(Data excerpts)
------------------------------

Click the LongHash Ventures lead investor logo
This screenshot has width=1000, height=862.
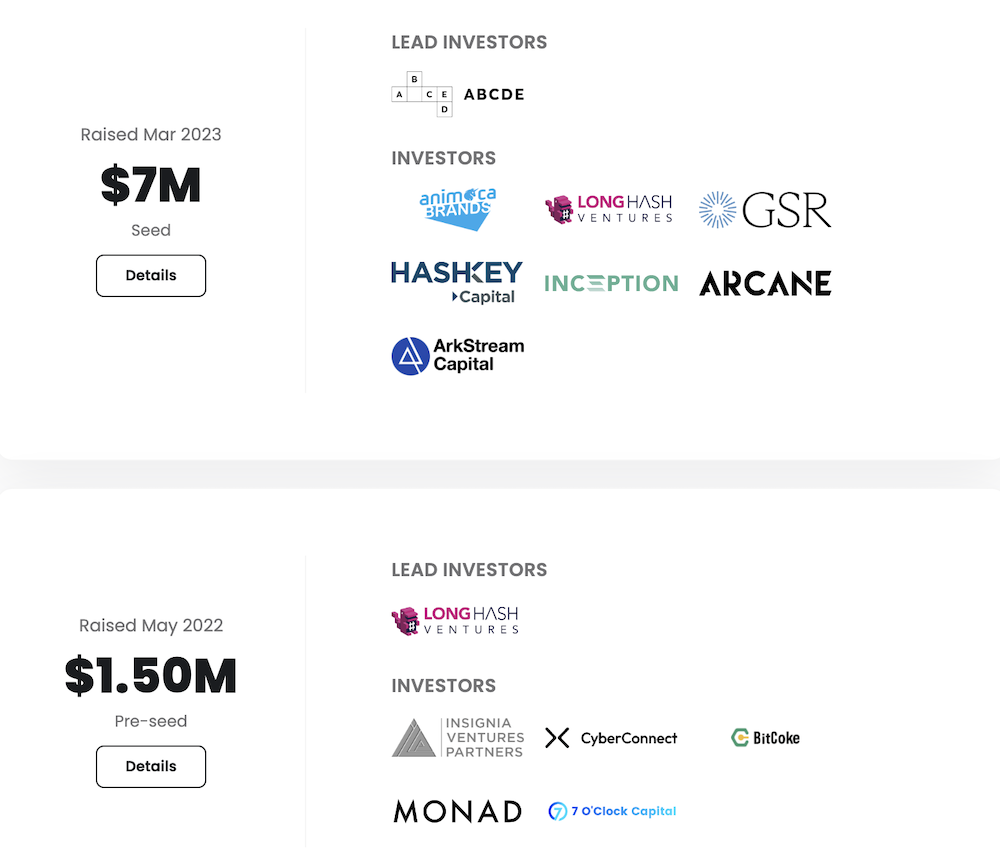tap(455, 620)
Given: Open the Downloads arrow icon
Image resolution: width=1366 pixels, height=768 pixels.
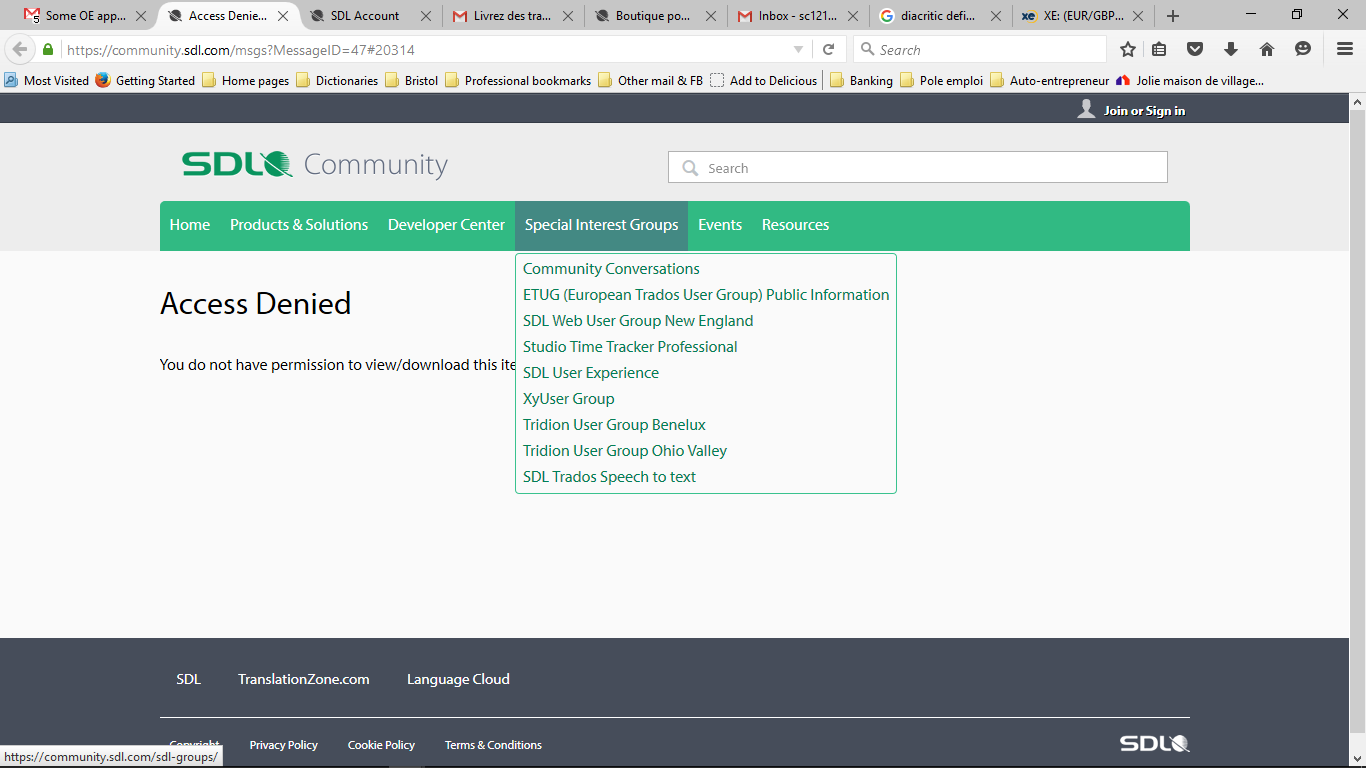Looking at the screenshot, I should tap(1231, 50).
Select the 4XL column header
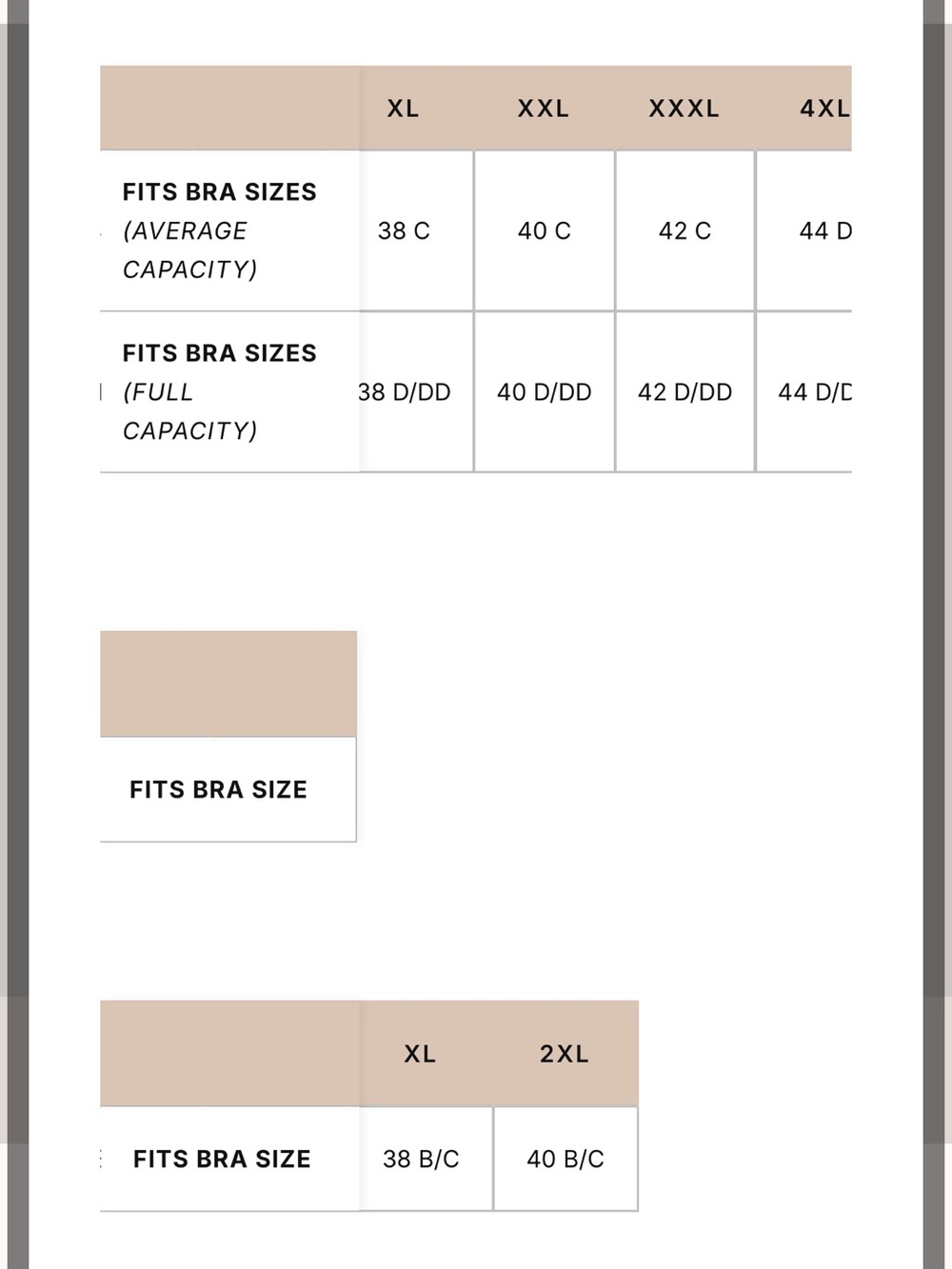Screen dimensions: 952x1269 tap(824, 109)
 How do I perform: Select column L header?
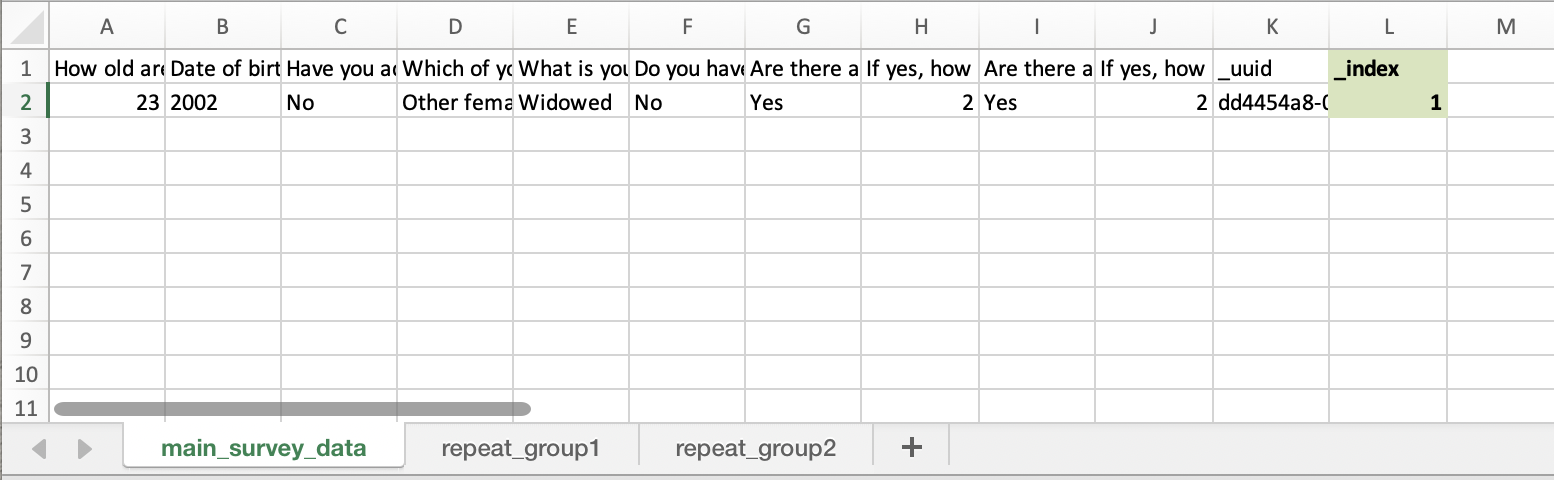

------------------------------

WHAT YOU ARE ASKED TO DO: Drop the pictures; repeat each entry above exactly.

RESULT OF THE TASK:
Click the LongHash Ventures lead investor logo
This screenshot has width=1000, height=862.
tap(455, 620)
Given: Open the Downloads arrow icon
Image resolution: width=1366 pixels, height=768 pixels.
Looking at the screenshot, I should tap(1231, 50).
Select the 4XL column header
Screen dimensions: 952x1269 tap(824, 109)
 How do I perform: Select column L header?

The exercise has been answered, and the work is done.